La France a besoin d’épargne longue orientée vers les entreprises. Le Plan d’Épargne Retraite a été créé pour améliorer non seulement le niveau de vie des futurs retraités mais aussi le financement des entreprises. Lancé le 1er octobre 2019, sa commercialisation a été arrêtée de fait par la crise sanitaire. Afin d’encourager ce produit, au moment où les Français sont avant tout attachés à la liquidité, une augmentation passagère du régime de déduction fiscale pourrait être imaginée pour les années 2020 et 2021. De même, un geste fiscal en faveur des unités de compte pourrait être institué.
Gérald Darmanin a proposé de « généraliser » et « étendre l’actionnariat salarié, en versant aux salariés des montants importants, et non plus symboliques ».

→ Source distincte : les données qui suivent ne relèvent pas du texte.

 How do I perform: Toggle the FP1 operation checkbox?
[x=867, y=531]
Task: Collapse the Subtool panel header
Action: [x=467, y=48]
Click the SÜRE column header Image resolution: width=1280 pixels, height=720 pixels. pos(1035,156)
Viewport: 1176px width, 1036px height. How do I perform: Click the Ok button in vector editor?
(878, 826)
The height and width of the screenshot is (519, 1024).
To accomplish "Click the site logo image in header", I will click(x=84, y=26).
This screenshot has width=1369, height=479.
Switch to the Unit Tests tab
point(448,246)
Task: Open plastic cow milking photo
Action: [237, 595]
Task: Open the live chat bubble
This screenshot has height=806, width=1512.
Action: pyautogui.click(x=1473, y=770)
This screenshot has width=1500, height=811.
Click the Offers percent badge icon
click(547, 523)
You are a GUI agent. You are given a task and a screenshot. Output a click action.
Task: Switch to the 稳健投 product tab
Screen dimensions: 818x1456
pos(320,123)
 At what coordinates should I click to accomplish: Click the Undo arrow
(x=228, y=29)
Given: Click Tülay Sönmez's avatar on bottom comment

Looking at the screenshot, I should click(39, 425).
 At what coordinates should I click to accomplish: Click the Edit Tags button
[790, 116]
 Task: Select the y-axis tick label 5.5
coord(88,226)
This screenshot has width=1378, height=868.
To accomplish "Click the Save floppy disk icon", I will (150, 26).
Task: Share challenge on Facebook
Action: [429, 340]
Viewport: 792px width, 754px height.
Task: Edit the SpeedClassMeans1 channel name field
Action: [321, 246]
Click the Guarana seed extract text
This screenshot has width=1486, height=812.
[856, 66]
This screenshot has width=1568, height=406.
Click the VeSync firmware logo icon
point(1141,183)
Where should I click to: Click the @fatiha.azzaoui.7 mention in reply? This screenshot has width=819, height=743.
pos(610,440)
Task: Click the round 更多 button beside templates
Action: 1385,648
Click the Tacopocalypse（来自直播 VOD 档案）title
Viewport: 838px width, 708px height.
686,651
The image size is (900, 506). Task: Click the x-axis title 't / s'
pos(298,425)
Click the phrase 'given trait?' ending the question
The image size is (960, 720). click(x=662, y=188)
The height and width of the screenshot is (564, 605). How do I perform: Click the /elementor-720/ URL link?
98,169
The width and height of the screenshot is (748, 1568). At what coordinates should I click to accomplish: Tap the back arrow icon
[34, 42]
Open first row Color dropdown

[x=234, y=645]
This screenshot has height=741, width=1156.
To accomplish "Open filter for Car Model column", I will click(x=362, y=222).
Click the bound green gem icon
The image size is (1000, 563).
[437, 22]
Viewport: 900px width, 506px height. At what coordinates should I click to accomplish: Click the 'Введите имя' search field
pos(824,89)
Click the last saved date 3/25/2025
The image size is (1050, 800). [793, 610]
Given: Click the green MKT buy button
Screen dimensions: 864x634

L’encours de l’épargne salariale s’élevait en 2019 à 144 milliards d’euros (source AFG). C’est moins de la moitié de l’encours du Livret A et à des années-lumière de l’assurance vie qui affiche plus de 1 740 milliards d’euros d’encours. Les versements en 2019 ont été de 15,5 milliards d’euros (+325 millions d’euros par rapport à 2018). 10,9 millions de bénéficiaires dont 3,1 millions ont un produit d’épargne retraite (PERCO ou PER). Le montant moyen de l’épargne salariale pour les salariés couverts était, en 2017, de 2 500 euros (l’équivalent d’un 13e mois — source DARES). Seulement 15 % des salariés dans les entreprises de moins de 50 salariés ont accès à un produit d’épargne salariale contre 84 % dans les entreprises de plus de 500 salariés (source DARES).
Plusieurs mesures ont été prises dans la loi PACTE en réduisant le forfait social pour les PME. Il est encore trop tôt pour apprécier leurs effets. Au moment où les entreprises enregistrent des contractions de leur chiffre d’affaires, il n’est pas certain que le contexte soit porteur pour l’épargne salariale. En outre, le Gouvernement a demandé aux entreprises qu’il aidait de ne pas verser en 2020 de dividendes, ce qui touchera les bénéficiaires de l’épargne salariale. Même si cette dernière favorise le financement des entreprises, sa relance ne pourra se réaliser qu’à moyen et long terme.
Le dégonflement de l’épargne des ménages sera, en France, progressif. À la différence des autres crises, il semble que les épargnants n’aient pas effectué de sortie du marché « actions ». Certes, fin 2019, la France ne comptait que 3 millions d’actionnaires directs contre 7 millions en 2007, néanmoins, selon l’Autorité des Marchés Financiers, plusieurs centaines de milliers d’épargnants auraient décidé d’effectuer des achats d’actions au mois de mars profitant de la baisse des cours. Ce comportement signifierait que les Français ont confiance dans l’avenir des entreprises ou qu’ils intègrent la volatilité des cours. Jusque-là, les épargnants français avaient tendance à entrer au plus haut et à vendre au plus bas. Leur changement d’attitude est donc une évolution favorable aux placements « actions ». Dans ces conditions, le Gouvernement aurait tout à gagner à ne pas changer les règles de l’épargne dans le contexte que nous connaissons à l’heure actuelle.